A ação ocorreu na manhã desta quarta-feira (11). Segundo a Secretaria de Segurança Pública da Bahia, a prisão de Lorena ocorreu durante uma investigação que apura a comercialização clandestina de medicamentos usados no tratamento de diabetes, divulgados nas redes sociais para fins estéticos e de emagrecimento.
Policiais atuaram em oito bairros de Salvador, além de cidades como Simões Filho, Lauro de Freitas, Camaçari e Feira de Santana. Os policiais também cumpriram 57 mandados de busca e apreensão nessas regiões e na capital de São Paulo.

Durante a ofensiva, equipes policiais realizaram:
- 3 prisões em flagrante
- 9 prisões por mandado judicial
- 57 mandados de busca e apreensão entre Bahia e São Paulo
Quem é Lorena Almeida?

Lorena Almeida trabalha como enfermeira na Unidade de Pronto Atendimento (UPA), do bairro Cia 1. Ela é filha da vereadora de Simões Filho Andreia Almeida e do vereador Luciano Almeida, pessoas influentes na política da cidade. A enfermeira aparece entre os investigados presos durante a operação.

De acordo com o delegado da DECON, Thiago Costa, a polícia já investigava Lorena antes da prisão em flagrante. Segundo ele, a enfermeira comercializava medicamentos usados para emagrecimento de forma irregular.

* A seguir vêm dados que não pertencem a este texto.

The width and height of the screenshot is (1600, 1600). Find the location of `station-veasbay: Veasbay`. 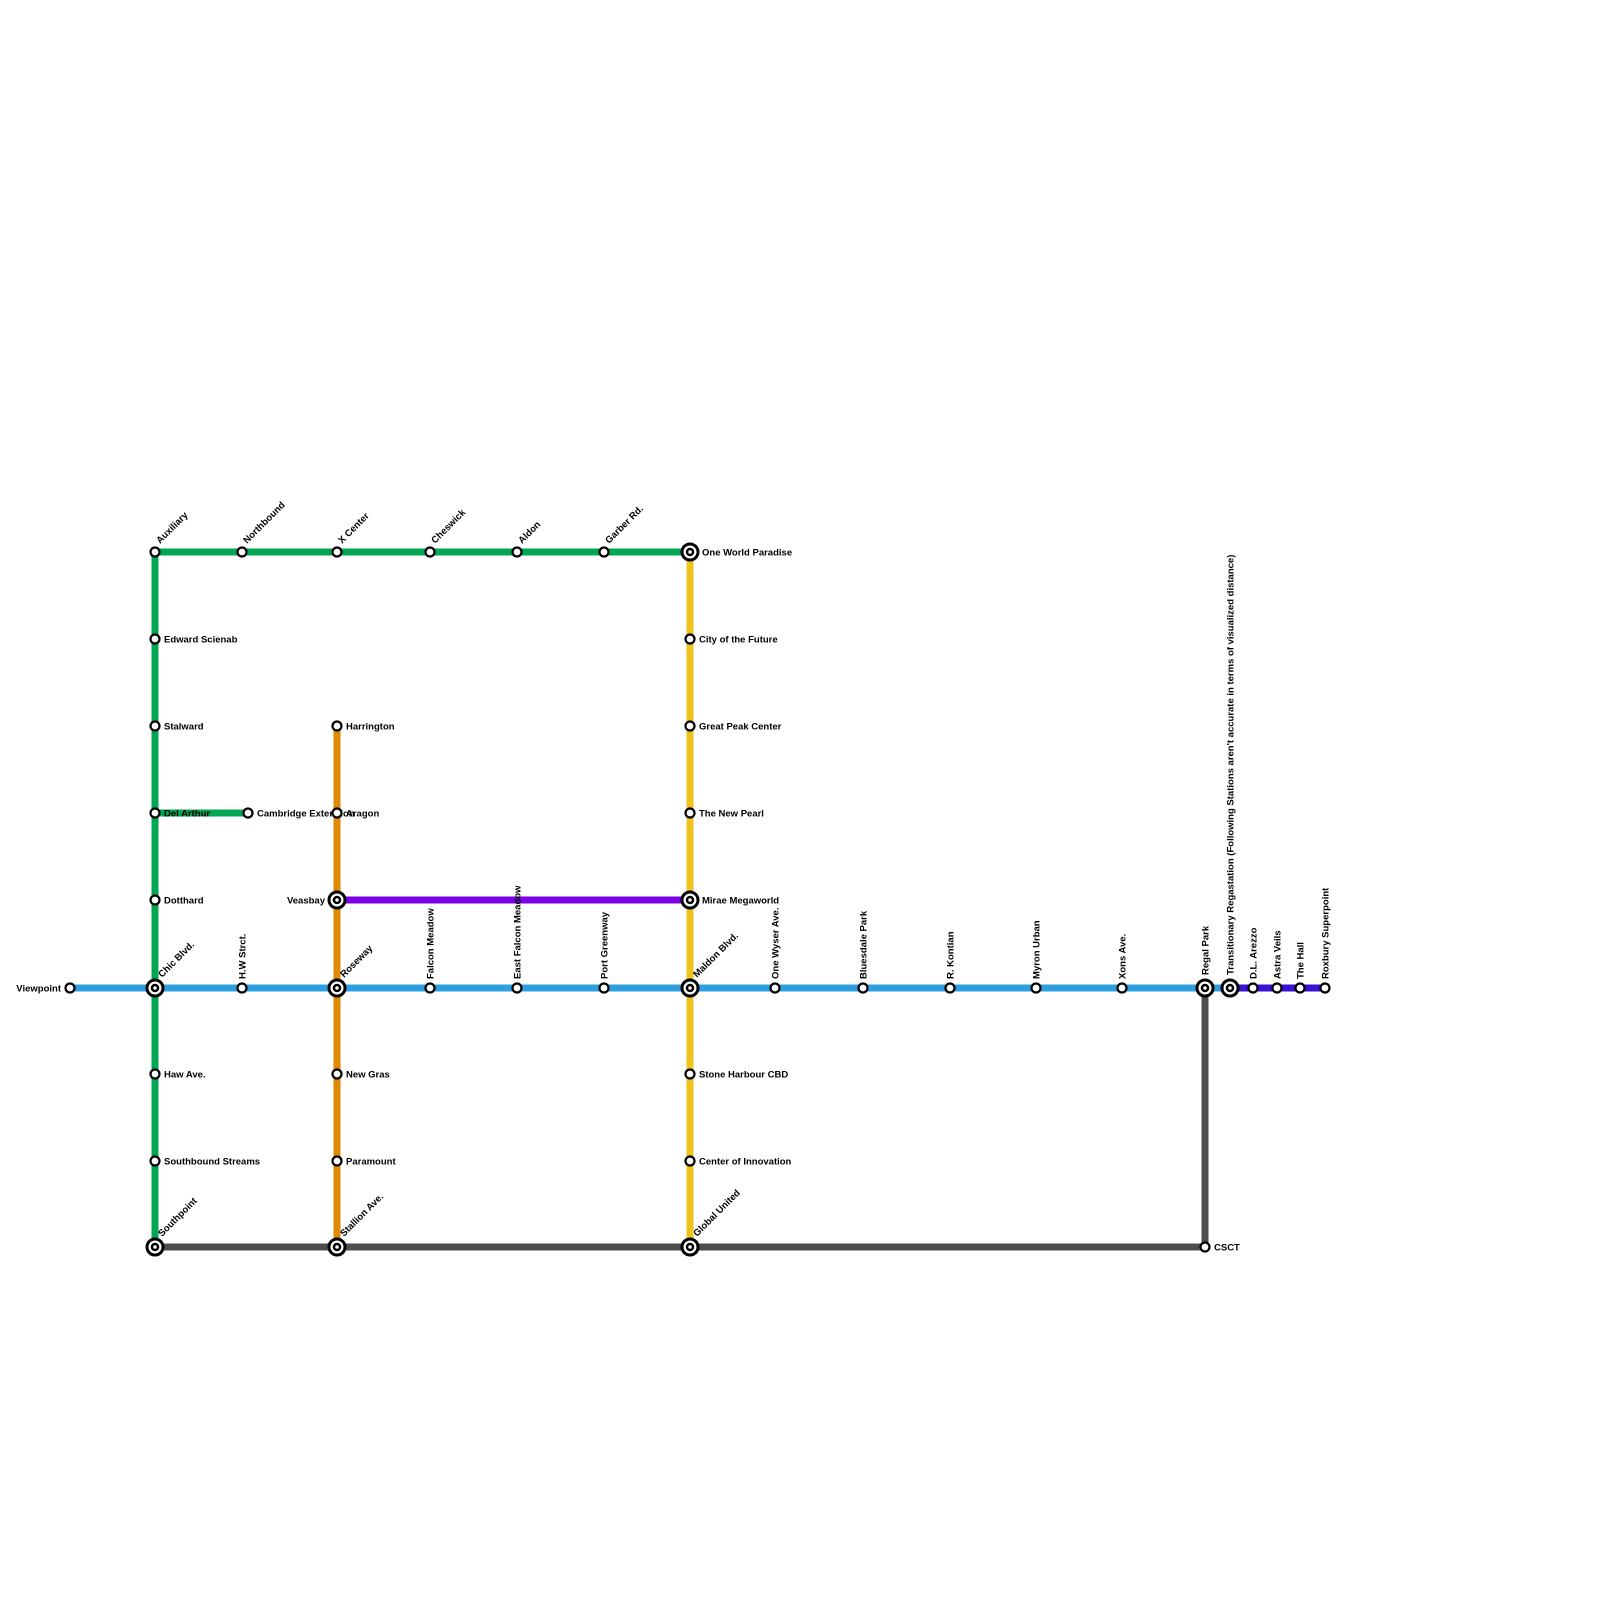

station-veasbay: Veasbay is located at coordinates (317, 900).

“Foi presa em flagrante, nós ja vinhamos investigando essa pessoa. Ela realmente comercializa os medicamentos emgracedores. Ela mesma faz a entrega, insclusive no carro dela. Conhecida na região de Simões Filho. Até por que ela é enfermeira. Ela também foi usuária da medicação em determinado momento. Por isso que ela tem expertise em fazer o fracionamento e a comercialização em doses que é algo prioibido e que só deve ser feito em farmácias”, disse o delegado em entrevista ao SBT. Confira abaixo a entrevista na Íntegra!

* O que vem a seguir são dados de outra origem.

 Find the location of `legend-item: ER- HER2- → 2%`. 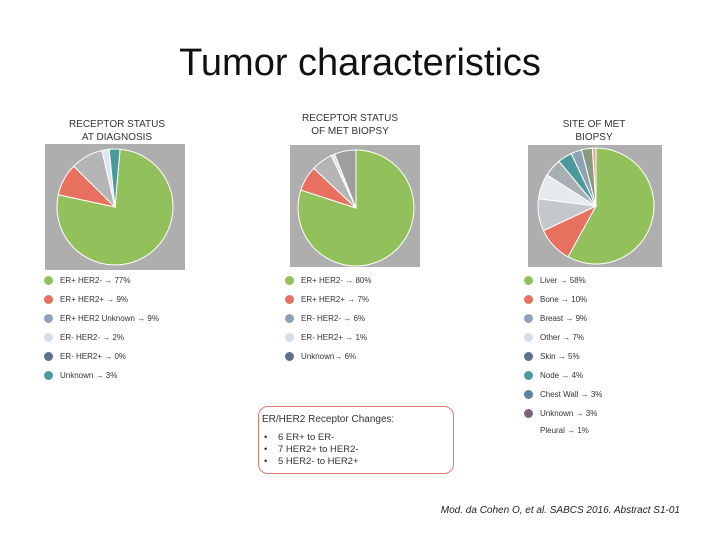

legend-item: ER- HER2- → 2% is located at coordinates (84, 338).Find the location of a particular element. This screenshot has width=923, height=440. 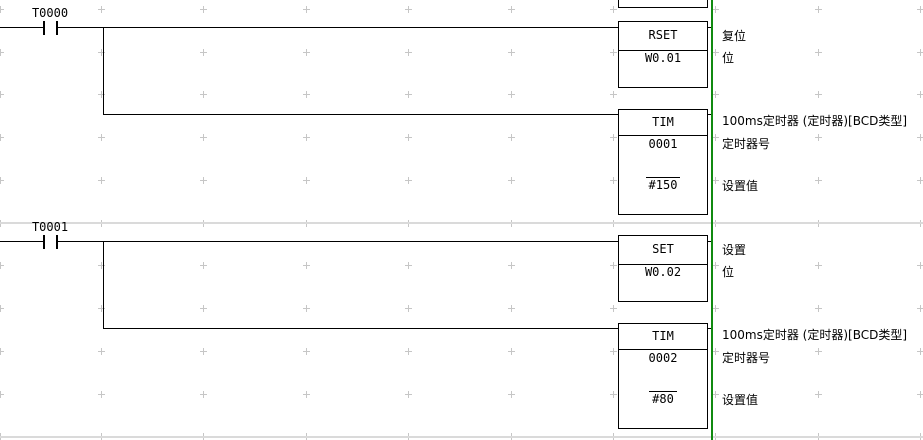

instruction-mnemonic: RSET is located at coordinates (663, 36). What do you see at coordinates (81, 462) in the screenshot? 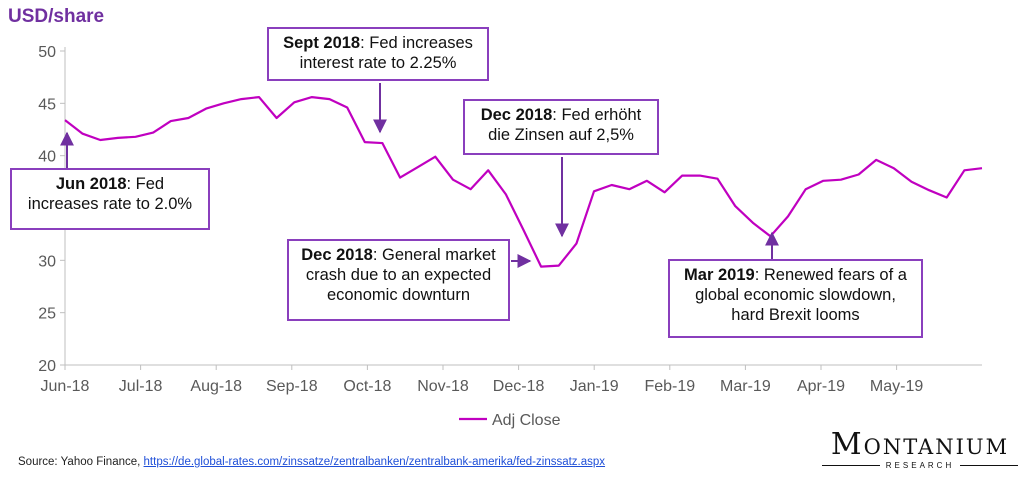
I see `source-prefix: Source: Yahoo Finance,` at bounding box center [81, 462].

Veja o vídeo com a entrevista do Delegado sobre Lorena Almeida:
A investigação durou cerca de 3 meses
Segundo a Polícia Civil, os suspeitos vendiam substâncias destinadas ao tratamento de diabetes tipo 2 para uso estético e emagrecimento. Em muitos casos, as vendas ocorreriam sem prescrição médica e fora dos padrões sanitários exigidos pela legislação brasileira.
As apurações apontam que os produtos eram vendidos principalmente por redes sociais e aplicativos de mensagens. Além disso, os agentes identificaram sinais de transporte e armazenamento sem controle sanitário adequado. A apuração também revelou que a comercialização ocorria sem comunicação prévia aos órgãos de vigilância sanitária, prática que contraria as normas de segurança alimentar.
A investigação que resultou na operação durou cerca de três meses. A Operação Peptídeos ficou sob coordenação do Departamento Especializado de Investigações Criminais (DEIC), por meio da Delegacia de Defesa do Consumidor (DECON). Mais de 200 policiais civis participaram da ação.
Equipes de vários departamentos da Polícia Civil atuaram na operação, entre eles:
- DEIC
- DENARC
- DRACO
- DHPP
- DIP
- DEPOM
- DEPIN
- POLINTER
- COPJ
- CORE
As investigações continuam. A polícia busca identificar outros possíveis envolvidos no esquema.